» **REQUIRED ACTION**: Reproduce the lines below from the one that contains "galerie (1176, 40)" through the end, inclusive, and add nothing.

━━ AVAILABLE RECORDS

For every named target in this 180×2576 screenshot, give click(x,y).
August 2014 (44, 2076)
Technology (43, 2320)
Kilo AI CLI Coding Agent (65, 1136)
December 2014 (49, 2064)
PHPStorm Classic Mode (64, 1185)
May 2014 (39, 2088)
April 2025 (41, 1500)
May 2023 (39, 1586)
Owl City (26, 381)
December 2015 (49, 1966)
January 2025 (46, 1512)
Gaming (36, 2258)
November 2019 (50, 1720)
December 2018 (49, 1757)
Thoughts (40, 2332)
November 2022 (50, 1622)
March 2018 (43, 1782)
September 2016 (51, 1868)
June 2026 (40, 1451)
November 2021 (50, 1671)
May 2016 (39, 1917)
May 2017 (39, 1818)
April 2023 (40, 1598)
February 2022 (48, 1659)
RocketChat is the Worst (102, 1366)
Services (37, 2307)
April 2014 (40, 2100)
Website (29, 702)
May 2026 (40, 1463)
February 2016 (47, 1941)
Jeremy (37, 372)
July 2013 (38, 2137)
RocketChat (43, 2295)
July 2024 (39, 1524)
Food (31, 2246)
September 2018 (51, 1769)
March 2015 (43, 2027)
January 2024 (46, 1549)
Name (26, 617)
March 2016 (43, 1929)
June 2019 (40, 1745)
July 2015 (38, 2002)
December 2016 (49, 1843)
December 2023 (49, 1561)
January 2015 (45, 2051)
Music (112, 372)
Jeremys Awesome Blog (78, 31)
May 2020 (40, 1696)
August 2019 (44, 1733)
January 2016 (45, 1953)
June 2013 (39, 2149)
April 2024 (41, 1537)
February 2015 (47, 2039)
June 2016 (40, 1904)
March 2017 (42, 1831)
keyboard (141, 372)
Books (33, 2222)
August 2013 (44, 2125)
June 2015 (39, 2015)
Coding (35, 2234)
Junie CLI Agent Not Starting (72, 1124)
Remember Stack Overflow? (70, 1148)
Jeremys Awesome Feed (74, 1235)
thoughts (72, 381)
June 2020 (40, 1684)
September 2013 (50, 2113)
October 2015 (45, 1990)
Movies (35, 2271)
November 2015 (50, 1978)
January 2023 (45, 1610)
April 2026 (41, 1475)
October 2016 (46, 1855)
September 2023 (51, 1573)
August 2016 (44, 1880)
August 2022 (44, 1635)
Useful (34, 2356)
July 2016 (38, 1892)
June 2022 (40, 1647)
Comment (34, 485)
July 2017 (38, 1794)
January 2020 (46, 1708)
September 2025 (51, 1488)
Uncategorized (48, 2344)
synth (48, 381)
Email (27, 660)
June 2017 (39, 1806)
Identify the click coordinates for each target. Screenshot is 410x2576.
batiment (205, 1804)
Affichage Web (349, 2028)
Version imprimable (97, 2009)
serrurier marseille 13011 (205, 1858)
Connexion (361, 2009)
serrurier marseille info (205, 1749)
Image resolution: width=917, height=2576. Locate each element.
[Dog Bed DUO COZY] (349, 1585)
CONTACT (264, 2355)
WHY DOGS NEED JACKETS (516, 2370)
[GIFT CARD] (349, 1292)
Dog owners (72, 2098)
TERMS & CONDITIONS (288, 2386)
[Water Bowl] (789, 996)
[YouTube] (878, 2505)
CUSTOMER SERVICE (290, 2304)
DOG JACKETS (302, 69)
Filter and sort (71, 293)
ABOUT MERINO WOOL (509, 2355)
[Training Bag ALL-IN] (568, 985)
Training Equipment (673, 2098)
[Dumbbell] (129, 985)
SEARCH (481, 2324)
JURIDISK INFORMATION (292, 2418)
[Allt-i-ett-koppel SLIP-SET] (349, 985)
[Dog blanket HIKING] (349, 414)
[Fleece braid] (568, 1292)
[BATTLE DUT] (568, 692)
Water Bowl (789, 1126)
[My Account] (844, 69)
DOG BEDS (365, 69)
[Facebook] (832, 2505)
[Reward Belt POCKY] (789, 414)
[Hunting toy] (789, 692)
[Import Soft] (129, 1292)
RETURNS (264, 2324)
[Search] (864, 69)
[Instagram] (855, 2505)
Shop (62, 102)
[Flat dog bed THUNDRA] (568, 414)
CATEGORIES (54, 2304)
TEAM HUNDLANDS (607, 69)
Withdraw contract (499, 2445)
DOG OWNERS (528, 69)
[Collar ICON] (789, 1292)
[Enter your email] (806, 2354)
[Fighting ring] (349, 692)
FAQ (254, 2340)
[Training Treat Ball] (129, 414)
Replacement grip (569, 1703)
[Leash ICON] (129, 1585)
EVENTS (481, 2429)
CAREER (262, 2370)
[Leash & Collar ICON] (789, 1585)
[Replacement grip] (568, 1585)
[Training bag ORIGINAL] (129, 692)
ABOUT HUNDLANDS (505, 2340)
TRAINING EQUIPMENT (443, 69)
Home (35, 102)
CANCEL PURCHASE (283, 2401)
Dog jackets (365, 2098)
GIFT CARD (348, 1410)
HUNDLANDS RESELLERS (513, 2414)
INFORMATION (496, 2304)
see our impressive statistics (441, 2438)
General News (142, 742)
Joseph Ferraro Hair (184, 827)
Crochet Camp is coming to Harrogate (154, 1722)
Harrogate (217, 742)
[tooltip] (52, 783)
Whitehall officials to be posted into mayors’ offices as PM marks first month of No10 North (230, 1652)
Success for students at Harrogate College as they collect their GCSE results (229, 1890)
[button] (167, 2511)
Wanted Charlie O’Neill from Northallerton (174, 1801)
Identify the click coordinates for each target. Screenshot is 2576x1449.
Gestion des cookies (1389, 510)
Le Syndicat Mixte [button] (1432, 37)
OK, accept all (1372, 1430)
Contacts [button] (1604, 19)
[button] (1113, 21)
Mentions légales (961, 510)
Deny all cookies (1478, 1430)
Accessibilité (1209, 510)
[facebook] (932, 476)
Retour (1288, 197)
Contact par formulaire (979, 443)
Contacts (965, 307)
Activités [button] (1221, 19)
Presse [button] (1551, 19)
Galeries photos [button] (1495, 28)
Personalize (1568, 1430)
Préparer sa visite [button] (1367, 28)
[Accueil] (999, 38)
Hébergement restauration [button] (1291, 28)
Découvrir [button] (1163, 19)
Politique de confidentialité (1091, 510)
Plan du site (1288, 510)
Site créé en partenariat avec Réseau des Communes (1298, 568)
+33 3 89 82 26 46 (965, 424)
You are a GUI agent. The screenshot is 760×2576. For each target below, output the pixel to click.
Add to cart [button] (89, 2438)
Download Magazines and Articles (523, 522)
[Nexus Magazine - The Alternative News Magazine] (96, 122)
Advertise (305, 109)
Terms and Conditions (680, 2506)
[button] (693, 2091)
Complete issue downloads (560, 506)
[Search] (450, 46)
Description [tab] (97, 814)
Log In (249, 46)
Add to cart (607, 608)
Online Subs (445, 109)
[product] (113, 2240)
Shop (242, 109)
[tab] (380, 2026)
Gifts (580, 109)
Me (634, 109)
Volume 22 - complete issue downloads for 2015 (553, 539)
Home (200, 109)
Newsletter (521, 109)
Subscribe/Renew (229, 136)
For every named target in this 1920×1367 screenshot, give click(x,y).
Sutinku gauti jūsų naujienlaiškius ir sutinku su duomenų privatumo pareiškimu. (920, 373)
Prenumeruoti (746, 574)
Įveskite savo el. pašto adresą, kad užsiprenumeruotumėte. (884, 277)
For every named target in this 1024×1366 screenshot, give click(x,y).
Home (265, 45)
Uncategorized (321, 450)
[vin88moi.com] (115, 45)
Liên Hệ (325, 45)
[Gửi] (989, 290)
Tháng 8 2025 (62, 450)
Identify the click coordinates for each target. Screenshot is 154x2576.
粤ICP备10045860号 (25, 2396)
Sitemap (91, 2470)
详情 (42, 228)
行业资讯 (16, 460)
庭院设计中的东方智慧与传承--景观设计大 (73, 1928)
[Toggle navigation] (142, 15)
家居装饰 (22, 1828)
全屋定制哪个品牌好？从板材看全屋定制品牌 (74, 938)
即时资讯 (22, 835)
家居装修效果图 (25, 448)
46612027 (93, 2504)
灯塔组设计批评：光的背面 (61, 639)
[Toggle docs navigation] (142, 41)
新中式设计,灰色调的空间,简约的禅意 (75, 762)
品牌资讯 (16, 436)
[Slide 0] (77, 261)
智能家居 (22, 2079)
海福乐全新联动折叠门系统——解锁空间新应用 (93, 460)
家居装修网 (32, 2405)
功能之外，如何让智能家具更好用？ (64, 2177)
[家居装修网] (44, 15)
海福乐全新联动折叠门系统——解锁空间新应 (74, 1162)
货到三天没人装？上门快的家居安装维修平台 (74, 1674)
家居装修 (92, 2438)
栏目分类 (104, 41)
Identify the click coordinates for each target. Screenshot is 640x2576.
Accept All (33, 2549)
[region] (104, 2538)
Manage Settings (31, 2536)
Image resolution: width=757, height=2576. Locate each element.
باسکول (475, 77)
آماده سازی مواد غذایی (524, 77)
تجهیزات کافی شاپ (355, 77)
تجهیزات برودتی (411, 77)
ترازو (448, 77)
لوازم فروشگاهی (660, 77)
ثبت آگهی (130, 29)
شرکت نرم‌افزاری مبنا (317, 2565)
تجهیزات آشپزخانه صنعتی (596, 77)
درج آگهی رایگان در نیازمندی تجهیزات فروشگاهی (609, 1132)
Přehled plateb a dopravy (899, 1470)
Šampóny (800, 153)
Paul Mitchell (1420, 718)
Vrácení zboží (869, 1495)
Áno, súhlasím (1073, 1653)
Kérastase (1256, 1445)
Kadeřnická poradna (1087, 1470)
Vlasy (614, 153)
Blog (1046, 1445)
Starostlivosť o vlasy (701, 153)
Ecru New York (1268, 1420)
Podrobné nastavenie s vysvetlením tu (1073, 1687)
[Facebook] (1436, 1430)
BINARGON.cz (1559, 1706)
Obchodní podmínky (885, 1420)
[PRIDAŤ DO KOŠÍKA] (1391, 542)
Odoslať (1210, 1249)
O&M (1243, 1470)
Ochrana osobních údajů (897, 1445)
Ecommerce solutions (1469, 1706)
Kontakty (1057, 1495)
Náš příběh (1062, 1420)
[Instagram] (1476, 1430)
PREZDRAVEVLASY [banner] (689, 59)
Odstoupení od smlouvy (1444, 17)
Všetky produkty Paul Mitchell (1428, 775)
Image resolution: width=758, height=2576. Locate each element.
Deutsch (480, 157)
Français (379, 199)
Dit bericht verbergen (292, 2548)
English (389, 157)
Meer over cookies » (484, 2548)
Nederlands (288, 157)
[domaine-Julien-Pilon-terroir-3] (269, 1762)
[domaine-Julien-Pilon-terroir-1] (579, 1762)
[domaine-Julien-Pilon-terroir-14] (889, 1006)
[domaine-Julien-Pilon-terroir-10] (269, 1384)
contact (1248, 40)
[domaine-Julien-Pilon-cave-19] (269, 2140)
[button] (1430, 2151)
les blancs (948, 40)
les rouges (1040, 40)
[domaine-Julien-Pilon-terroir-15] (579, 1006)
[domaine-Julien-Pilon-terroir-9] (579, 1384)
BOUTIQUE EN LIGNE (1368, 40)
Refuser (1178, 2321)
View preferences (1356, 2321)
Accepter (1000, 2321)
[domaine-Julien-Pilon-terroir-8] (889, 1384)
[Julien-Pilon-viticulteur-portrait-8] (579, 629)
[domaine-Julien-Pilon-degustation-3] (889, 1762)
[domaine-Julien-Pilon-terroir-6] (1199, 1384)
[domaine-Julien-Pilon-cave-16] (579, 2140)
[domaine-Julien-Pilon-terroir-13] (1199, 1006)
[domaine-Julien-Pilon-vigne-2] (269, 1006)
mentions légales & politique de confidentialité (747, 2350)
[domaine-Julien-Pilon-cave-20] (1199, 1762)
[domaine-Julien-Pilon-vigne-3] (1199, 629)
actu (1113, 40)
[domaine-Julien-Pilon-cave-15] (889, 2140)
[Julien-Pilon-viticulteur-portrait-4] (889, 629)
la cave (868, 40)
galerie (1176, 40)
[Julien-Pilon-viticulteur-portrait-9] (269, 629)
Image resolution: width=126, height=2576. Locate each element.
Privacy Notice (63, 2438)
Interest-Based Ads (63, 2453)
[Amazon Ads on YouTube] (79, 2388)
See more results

━━━━

» **RESPONSE TO THE EXERCISE**:
galerie (1176, 40)
[Julien-Pilon-viticulteur-portrait-9] (269, 629)
Image resolution: width=126, height=2576. Locate each element.
Privacy Notice (63, 2438)
Interest-Based Ads (63, 2453)
[Amazon Ads on YouTube] (79, 2388)
See more results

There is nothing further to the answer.